If a tree falls in the forest and nobody is there to hear it, does it make a sound? -Philosophical thought experiment
For the first five years of my consulting business, I gathered data and case studies on how professionals could get the most out of their social media use. This included telling them when and what to share, and how to leverage their network to build their reputation. Then just over two years ago, my team launched ClearView Social. Now, after observing data from tens of thousands of professional shares and comparing it to the industry research of millions of shares, we’ve learned that many professionals are sharing at the wrong times.
Here are some of the most surprising findings:
- LinkedIn is nearly a dead zone from 10:30am until things pick up again at 7pm and then hit a peak around 9pm. What do I mean by dead zone? The average share between 10:30 and 7pm gets less than 1.5 clicks per share. Sharing at the best times, the averages go up by over 150%. Click averages at the best times or at PeakTime(TM) as we are now calling it at ClearView Social, will as high as 4.5 clicks per share. What do we learn from this? Nobody wants to read content or surf LinkedIn between 11am and the end of the work day. It should come as no surprise that there is a huge drop-off in clicks over the weekend.

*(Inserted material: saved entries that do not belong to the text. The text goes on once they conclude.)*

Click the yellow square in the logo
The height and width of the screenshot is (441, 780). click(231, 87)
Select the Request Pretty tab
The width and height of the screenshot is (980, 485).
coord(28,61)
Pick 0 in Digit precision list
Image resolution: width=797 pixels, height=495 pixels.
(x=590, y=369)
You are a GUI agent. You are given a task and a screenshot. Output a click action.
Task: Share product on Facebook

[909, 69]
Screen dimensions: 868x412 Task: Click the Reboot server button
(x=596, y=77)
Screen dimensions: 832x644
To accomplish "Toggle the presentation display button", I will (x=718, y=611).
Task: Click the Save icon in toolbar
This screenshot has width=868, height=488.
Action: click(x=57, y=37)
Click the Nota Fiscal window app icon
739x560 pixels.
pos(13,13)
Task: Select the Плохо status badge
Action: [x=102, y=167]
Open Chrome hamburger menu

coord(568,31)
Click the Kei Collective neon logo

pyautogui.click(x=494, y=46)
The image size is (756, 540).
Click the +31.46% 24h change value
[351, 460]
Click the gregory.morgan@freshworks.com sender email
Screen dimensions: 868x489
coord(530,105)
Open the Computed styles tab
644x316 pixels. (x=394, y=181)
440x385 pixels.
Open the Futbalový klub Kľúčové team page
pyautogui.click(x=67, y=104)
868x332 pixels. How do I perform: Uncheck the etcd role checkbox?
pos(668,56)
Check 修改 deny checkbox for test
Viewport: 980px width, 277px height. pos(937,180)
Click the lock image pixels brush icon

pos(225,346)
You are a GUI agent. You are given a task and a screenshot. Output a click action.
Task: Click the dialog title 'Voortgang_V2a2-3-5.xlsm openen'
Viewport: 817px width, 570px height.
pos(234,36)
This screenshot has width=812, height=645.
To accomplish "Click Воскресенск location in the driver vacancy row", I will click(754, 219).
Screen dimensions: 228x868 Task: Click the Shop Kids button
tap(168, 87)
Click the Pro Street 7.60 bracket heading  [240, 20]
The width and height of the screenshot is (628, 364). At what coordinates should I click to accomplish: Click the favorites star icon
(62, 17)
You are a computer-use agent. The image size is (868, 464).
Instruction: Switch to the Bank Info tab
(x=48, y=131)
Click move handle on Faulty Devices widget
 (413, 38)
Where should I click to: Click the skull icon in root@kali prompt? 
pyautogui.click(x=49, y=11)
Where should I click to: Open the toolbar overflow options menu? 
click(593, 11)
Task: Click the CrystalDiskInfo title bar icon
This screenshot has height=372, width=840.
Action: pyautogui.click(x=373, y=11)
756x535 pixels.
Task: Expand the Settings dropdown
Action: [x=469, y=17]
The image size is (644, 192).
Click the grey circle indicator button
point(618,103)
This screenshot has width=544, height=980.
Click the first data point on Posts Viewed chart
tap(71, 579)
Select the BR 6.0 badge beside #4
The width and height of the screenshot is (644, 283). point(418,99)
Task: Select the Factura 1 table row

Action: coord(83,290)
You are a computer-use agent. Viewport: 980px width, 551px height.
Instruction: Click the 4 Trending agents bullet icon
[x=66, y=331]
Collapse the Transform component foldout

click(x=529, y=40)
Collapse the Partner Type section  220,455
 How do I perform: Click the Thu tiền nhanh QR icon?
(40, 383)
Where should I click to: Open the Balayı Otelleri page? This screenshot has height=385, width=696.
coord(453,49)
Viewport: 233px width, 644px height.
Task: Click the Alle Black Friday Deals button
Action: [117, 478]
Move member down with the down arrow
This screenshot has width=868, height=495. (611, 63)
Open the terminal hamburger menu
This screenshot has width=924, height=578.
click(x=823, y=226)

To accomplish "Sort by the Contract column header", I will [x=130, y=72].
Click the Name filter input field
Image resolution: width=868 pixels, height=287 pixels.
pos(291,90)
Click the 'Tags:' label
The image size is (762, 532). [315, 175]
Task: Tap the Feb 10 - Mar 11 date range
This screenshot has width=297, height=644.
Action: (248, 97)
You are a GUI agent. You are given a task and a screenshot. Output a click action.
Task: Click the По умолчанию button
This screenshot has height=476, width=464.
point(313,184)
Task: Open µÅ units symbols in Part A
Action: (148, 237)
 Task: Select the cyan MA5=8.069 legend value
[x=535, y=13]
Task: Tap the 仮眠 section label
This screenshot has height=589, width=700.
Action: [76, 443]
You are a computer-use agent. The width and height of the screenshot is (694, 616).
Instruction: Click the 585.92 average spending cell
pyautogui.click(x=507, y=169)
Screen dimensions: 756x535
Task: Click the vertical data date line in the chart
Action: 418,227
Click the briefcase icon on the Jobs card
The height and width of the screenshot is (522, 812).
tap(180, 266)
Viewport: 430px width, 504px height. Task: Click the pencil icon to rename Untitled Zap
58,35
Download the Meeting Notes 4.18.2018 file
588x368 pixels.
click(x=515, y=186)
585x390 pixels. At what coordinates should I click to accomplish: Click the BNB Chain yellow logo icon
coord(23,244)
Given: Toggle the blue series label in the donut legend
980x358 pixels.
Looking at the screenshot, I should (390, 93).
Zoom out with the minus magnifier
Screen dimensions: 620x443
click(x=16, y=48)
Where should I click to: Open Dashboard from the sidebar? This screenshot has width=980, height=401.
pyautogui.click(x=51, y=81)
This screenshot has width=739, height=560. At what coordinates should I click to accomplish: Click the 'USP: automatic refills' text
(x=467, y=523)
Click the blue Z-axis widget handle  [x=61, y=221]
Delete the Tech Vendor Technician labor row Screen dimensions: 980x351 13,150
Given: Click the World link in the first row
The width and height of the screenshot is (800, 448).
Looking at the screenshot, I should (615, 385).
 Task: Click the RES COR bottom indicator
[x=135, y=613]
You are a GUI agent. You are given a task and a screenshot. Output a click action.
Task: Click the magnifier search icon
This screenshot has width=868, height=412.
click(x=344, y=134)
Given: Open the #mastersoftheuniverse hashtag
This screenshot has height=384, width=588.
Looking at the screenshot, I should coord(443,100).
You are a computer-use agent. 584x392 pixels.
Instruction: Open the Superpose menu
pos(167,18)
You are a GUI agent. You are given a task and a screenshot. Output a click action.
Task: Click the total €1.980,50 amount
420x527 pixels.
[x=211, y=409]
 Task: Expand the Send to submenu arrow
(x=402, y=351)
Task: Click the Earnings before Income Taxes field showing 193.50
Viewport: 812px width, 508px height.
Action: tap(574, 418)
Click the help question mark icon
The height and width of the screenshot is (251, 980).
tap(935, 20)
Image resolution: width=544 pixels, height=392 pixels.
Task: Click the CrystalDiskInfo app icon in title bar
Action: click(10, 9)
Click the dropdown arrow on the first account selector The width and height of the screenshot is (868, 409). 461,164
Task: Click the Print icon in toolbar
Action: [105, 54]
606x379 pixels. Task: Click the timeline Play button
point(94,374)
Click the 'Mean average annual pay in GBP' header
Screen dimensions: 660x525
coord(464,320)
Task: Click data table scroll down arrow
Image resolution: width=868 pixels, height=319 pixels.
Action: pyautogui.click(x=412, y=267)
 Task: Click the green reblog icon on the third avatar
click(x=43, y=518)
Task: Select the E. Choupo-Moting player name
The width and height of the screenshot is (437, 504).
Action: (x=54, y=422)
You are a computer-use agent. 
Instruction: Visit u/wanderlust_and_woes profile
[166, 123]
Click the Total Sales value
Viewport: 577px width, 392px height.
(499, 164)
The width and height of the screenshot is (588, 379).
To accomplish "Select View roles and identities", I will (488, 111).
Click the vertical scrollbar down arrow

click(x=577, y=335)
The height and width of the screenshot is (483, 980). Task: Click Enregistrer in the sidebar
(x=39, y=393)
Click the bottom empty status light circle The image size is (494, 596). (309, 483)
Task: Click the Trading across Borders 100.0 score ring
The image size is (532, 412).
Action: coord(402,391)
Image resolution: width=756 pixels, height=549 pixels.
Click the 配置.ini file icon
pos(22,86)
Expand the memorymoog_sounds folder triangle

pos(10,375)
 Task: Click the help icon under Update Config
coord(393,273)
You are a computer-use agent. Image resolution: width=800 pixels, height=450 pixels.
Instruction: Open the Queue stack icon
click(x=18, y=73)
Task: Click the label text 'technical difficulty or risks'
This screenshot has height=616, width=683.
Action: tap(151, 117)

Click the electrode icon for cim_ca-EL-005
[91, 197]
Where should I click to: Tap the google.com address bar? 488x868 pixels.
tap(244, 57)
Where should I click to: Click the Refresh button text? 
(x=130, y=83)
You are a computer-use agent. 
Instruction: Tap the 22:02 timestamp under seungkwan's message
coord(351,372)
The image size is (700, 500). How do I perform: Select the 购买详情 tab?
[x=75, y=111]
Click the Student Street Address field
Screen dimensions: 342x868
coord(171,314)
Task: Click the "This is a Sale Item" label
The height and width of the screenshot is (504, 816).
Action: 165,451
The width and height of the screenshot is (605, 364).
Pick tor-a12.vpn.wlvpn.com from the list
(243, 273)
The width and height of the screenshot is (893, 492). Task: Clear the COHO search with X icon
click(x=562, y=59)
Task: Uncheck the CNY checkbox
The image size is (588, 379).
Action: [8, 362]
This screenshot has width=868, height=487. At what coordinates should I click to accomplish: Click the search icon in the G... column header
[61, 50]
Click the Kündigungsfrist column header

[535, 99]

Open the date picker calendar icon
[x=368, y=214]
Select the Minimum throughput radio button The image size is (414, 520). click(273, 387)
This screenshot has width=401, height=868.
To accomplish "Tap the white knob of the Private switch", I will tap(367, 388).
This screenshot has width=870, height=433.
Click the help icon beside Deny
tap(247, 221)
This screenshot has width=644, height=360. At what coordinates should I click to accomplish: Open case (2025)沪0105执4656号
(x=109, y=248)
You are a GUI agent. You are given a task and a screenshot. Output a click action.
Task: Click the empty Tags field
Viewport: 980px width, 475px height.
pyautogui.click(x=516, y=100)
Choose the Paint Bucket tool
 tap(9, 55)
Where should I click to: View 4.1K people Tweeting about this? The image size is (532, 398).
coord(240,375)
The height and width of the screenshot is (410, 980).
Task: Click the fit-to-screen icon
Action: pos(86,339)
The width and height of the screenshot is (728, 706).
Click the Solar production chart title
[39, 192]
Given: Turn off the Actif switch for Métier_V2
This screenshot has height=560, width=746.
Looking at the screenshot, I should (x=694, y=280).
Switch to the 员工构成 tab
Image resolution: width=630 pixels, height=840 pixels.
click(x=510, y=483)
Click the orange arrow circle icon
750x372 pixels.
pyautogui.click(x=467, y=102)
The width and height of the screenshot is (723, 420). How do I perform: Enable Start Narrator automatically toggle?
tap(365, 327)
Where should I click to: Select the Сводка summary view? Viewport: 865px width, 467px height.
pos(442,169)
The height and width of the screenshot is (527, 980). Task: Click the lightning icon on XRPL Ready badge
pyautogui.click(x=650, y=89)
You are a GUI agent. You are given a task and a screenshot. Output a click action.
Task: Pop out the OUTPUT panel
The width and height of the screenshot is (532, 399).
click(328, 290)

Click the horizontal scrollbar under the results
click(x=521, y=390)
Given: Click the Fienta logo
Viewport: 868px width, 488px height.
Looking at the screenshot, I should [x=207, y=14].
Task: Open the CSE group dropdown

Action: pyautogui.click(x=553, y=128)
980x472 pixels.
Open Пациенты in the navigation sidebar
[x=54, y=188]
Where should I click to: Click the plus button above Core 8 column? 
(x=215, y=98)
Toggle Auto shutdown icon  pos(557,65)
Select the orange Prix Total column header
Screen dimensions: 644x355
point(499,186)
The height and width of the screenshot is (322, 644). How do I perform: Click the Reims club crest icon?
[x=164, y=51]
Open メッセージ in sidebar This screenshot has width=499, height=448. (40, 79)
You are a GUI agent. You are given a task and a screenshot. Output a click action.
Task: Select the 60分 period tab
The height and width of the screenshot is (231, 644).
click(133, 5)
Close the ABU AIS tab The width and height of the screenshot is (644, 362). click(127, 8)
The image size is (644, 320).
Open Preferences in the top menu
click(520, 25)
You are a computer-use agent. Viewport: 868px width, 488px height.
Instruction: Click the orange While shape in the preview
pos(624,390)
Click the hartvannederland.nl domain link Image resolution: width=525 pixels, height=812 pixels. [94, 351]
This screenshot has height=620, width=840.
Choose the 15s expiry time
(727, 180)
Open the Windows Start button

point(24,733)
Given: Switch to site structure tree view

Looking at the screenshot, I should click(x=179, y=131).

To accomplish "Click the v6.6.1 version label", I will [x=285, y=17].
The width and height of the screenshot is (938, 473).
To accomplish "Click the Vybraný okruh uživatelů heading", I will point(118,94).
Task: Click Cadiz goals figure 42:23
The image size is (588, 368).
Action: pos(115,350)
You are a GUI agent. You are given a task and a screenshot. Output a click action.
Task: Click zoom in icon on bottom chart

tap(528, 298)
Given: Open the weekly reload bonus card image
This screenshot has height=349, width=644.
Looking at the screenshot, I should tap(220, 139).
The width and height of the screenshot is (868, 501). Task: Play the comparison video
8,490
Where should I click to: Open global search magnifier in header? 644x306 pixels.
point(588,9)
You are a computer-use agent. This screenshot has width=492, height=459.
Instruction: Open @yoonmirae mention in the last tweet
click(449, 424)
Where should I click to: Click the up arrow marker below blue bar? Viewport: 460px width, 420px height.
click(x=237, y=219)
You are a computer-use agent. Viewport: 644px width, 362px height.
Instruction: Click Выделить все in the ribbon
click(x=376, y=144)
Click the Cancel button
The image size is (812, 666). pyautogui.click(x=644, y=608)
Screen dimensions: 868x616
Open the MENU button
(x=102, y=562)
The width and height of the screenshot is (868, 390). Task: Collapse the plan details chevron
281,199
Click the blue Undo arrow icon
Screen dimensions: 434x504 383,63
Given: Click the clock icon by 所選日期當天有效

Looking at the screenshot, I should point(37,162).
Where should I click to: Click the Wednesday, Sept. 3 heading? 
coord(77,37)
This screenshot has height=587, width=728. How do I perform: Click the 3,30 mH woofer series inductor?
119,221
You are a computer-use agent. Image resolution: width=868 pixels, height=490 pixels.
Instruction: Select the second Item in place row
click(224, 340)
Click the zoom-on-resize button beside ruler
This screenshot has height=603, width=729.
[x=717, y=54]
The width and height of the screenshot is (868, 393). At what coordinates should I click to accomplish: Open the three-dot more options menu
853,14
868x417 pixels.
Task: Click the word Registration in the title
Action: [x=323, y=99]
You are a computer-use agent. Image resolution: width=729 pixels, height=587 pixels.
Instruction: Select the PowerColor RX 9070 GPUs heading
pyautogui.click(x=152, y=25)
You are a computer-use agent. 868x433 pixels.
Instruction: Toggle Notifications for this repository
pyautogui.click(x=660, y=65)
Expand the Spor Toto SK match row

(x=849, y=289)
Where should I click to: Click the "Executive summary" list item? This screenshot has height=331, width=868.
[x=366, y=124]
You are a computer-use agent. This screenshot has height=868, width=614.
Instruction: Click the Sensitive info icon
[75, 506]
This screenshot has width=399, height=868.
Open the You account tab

- Twitter performs very well between 2pm and 3pm local time, then picks up again at 5pm and again at 7pm. Why will people click articles on Twitter at 2pm but not on LinkedIn at that same time? We don’t know for sure, but our best guess is that Twitter is accessed when users are actively looking for content to read. Either as a distraction from work or in search of content relevant to work. Twitter stays hot through the weekend as well. People leave LinkedIn at their office for the most part, but bring Twitter and Facebook home with them.
- Facebook isn’t just for personal sharing anymore. PeakTime for sharing professional content to Facebook is at 7:30am (when people are waking up in the morning) and then again at 5:15 until 6:15 pm local time.
If this is helpful to you, feel free to adjust your scheduled sharing times accordingly, and for users of ClearView Social, our PeakTime launch will automatically slot in your shares to the best times for each platform.
For our customers, here is our company’s help page explaining how PeakTime will work: PeakTime Explained
By now, it’s old news that Microsoft purchased LinkedIn for $26.2 billion dollars in cash. Tech sites, Time, and even the Moody ratings agency have been fairly critical of Microsoft massively overspending on this acquisition—see here, here, and here. I, on the other hand, see this as a big positive for the social media eco-system, and here’s why:
When LinkedIn went public, they changed for the worse. They locked down their API, restricting access to developers in a fairly draconian way. When I interviewed a LinkedIn exec off-the-record, he explained it to me this way: “We don’t want developers to make money from the LinkedIn API in ways we could potentially make money in the future.” While this makes sense from a very close-minded scarcity mentality, it doesn’t make sense for one of the largest social media tools in the history of the world that is built 1o0% on a backbone of user-generated content. They want every professional to share with them, but they aren’t willing to return the favor unless it directly benefits them. More specifically, they won’t give developers freedom to leverage the amazing data they have collected.
With this acquisition by Microsoft, it opens the door to the possibility that LinkedIn could operate as a somewhat more open system with more in common to the original Twitter than to Apple’s app store. Remember, Microsoft was the original open platform where any company could leverage their operating system to build their own tools. Microsoft may have the reputation as being stuffy and less cool than Apple, but they really understood the power of leveraging third-party developers to make powerful innovations. It is still hard to say how much control Microsoft will choose to take over the operations of LinkedIn, but at least now there is a chance that the tunnel vision at LinkedIn will be altered. It’s exciting to think what Microsoft can potentially do when they combine the massive data from LinkedIn with their cloud technology.
What does this acquisition mean to the average user? In the short term, very little. I guess you can feel secure that LinkedIn isn’t going anywhere, but for the last seven years that wasn’t really in doubt. Facebook, LinkedIn, and Twitter are the big three social networks. Ten years from now, it will still be Facebook, LinkedIn, and Twitter. Other sites will come and go and every two months there will be an article claiming “Young people have all new sites they are into now.” At the end of the day, LinkedIn isn’t going anywhere because it has become a fixture of the business landscape. The older professionals that came kicking and screaming into the social media world aren’t migrating to a new social network in the near future or really ever.
Before people become overly critical of Microsoft for this purchase, just remember that Microsoft is really only doing what Google should have done before embarking on the crazy mission to re-invent social media with Google+. The winners of the social media game have already been crowned, Microsoft just decided “if you can’t beat them, join them.” Microsoft may not be the innovator they were thirty years ago, but hopefully, this purchase will allow them to inject some innovation into a social media company that would greatly benefit from becoming a little more open.